Die größte ökologische Wirkung entfaltet ein Produkt in seiner Nutzungsdauer. Je länger es im Einsatz bleibt, desto besser fällt seine Gesamtbilanz aus.
se:cove ist für ein Nutzergewicht bis 130 kg ausgelegt und erfüllt Festigkeits- und Dauerfestigkeitsanforderungen, die über nationale und europäische Normen hinausgehen. Regelmäßige Produktaudits, Zuverlässigkeitstests in der Serienfertigung sowie materialoptimierte Konstruktionen tragen dazu bei, Ressourcen effizient einzusetzen, ohne an Stabilität zu verlieren.
Die modulare Konfiguration – Sitzpolster, Lehnenpolster innen und außen separat wählbar – ermöglicht es zudem, einzelne Komponenten gezielt zu erneuern oder auszutauschen. Das Prinzip lautet: erhalten statt ersetzen.
Regionale Wertschöpfung als Klimafaktor

Nachhaltigkeit endet nicht beim Produkt selbst. Auch die Lieferkette spielt eine entscheidende Rolle.
Rund 66 % der eingesetzten Materialien bezieht Sedus aus Deutschland, 85 % aus Europa. Der Anteil aus nichteuropäischen Ländern liegt bei unter 3 %. Kurze Transportwege reduzieren Emissionen, erhöhen Transparenz und stärken regionale Wirtschaftskreisläufe.

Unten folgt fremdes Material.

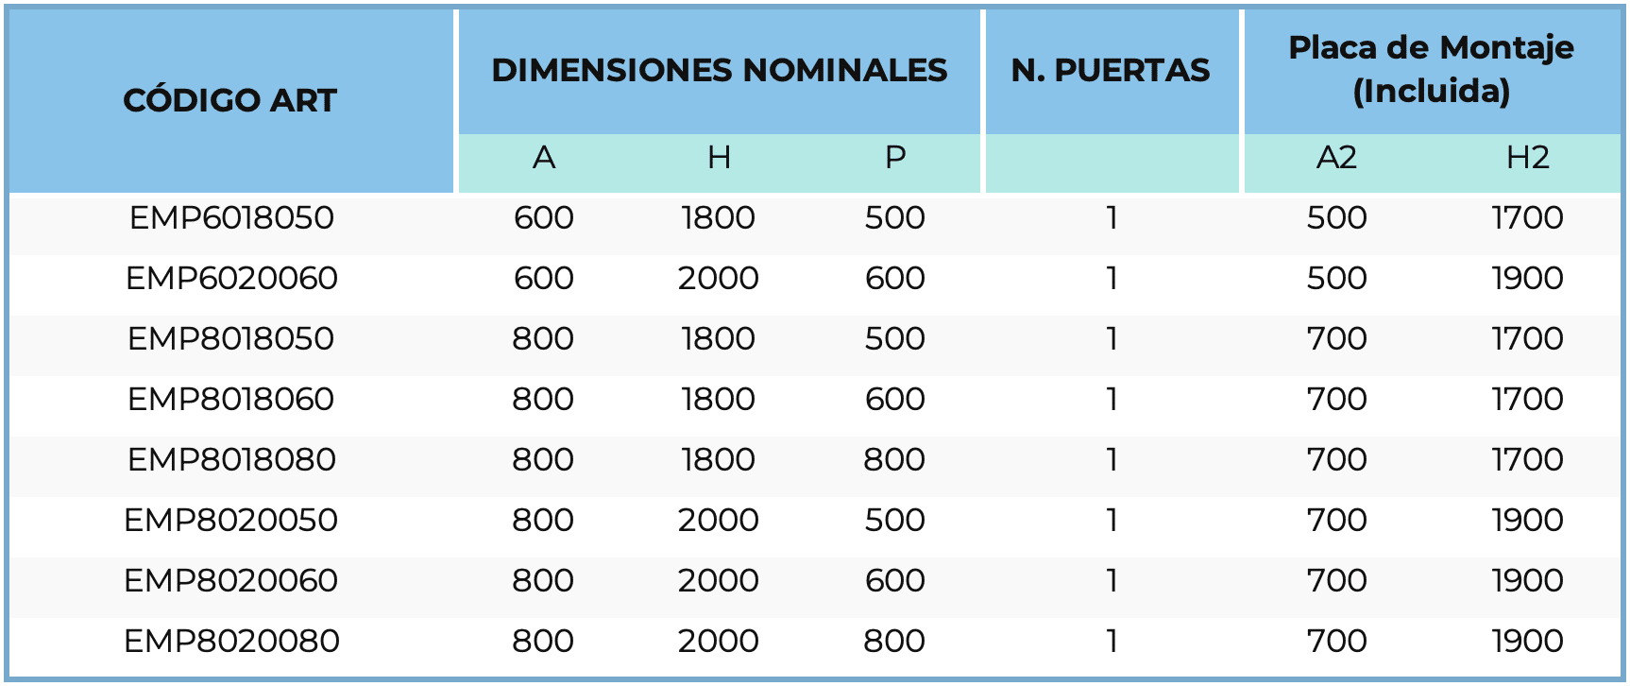Select the Placa de Montaje (Incluida) header
This screenshot has height=686, width=1630.
[1431, 69]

Gleichzeitig verpflichtet Sedus seine Lieferanten zu klaren Standards in den Bereichen Umwelt, Menschenrechte, Arbeitsnormen und Korruptionsprävention. Nachhaltige Beschaffung bedeutet hier: Verantwortung entlang der gesamten Wertschöpfungskette.
„Made in Germany“ ist damit kein Marketingversprechen – sondern Teil einer konsequent umgesetzten Klimastrategie.
Produktion mit System
Auch in der Fertigung setzt Sedus auf strukturierte Nachhaltigkeit. se:cove wird mit 100 % Ökostrom produziert. Mehrere zertifizierte Managementsysteme greifen dabei ineinander:
ISO 9001 (Qualitätsmanagement)
ISO 14001 (Umweltmanagement)
ISO 50001 (Energiemanagement)
ISO 45001 (Arbeitssicherheitsmanagement)
Die hohe Fertigungstiefe ermöglicht es, umweltrelevante Prozesse direkt zu steuern und kontinuierlich zu optimieren. Abfälle werden systematisch getrennt, zertifizierte Entsorgungsfachbetriebe übernehmen das Recycling und die Ausschussquote im Produktionsprozess wird laufend überwacht und verbessert. Nachhaltigkeit ist hier kein Projekt – sondern ein System.
Mehr als ein Sessel

se:cove vereint Komfort, Rückzug und Funktionalität mit einem klaren ökologischen Anspruch. Er zeigt, dass Nachhaltigkeit nicht im Widerspruch zu Qualität, Langlebigkeit oder Wirtschaftlichkeit steht – sondern deren Voraussetzung ist.
Sortenrein konstruiert.
Recyclingfähig gedacht.
Reparierbar ausgelegt.
Regional produziert.
So definiert se:cove Nachhaltigkeit neu – nicht als Zusatz, sondern als integralen Bestandteil des Produkts.